NEW DELHI, Sept 24 (Reuters) – Ford Motor Co’s (F.N) India head Anurag Mehrotra has quit the company to pursue other career opportunities, days after the U.S. automaker said it would stop making cars in the Asian nation, taking a hit of $2 billion.
Mehrotra, according to his LinkedIn profile, has spent over a decade with Ford in India across multiple roles including marketing, sales and most recently as president and managing director.
Sept. 30 will be Mehrotra’s last day, a source with knowledge of the information told Reuters.
Mehrotra did not immediately respond to a request for comment.
Ford’s decision to stop making cars in India ends its more than two-decade long presence in a market it no longer sees as profitable. The move will affect around 4,000 employees, the company has said.

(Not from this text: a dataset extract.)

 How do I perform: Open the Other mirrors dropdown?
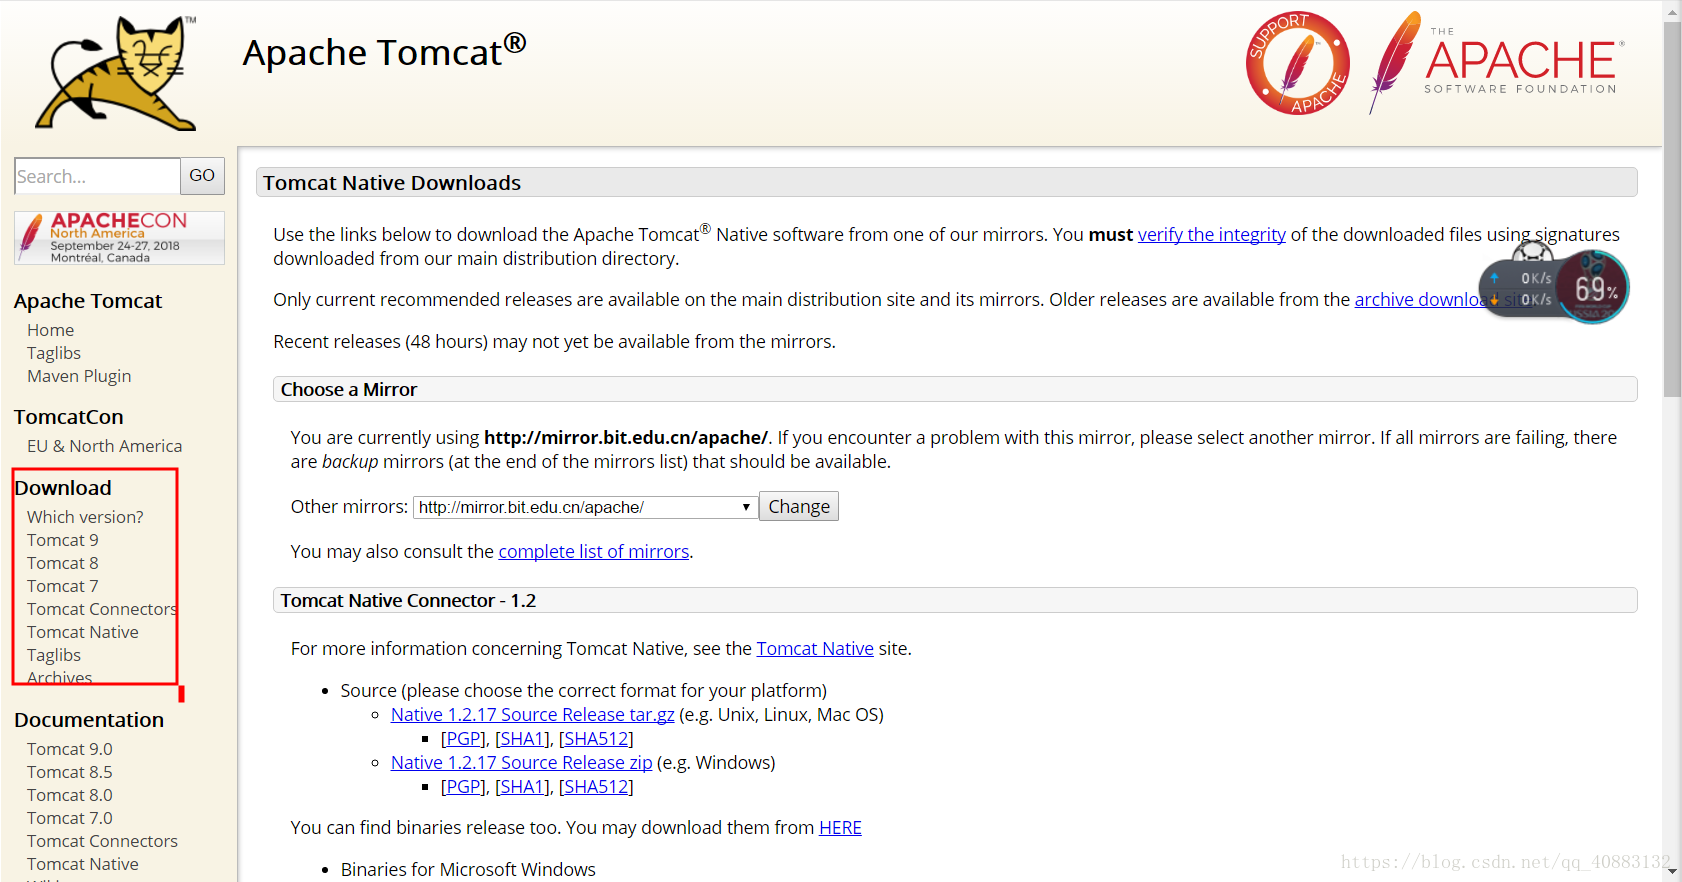tap(584, 507)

Ford is the fifth major automaker to cease vehicle manufacturing in India since 2017, following exits by General Motors (GM.N) and Harley Davidson (HOG.N) from a market that is dominated by Asian rivals.
Despite being in India since the mid-1990s, Ford has less than 2% share of the passenger vehicle market and was using about 20% of its total production capacity of 440,000 cars a year across two plants.
The announcement has upset hundreds of its factory workers, some of whom protested the decision this week.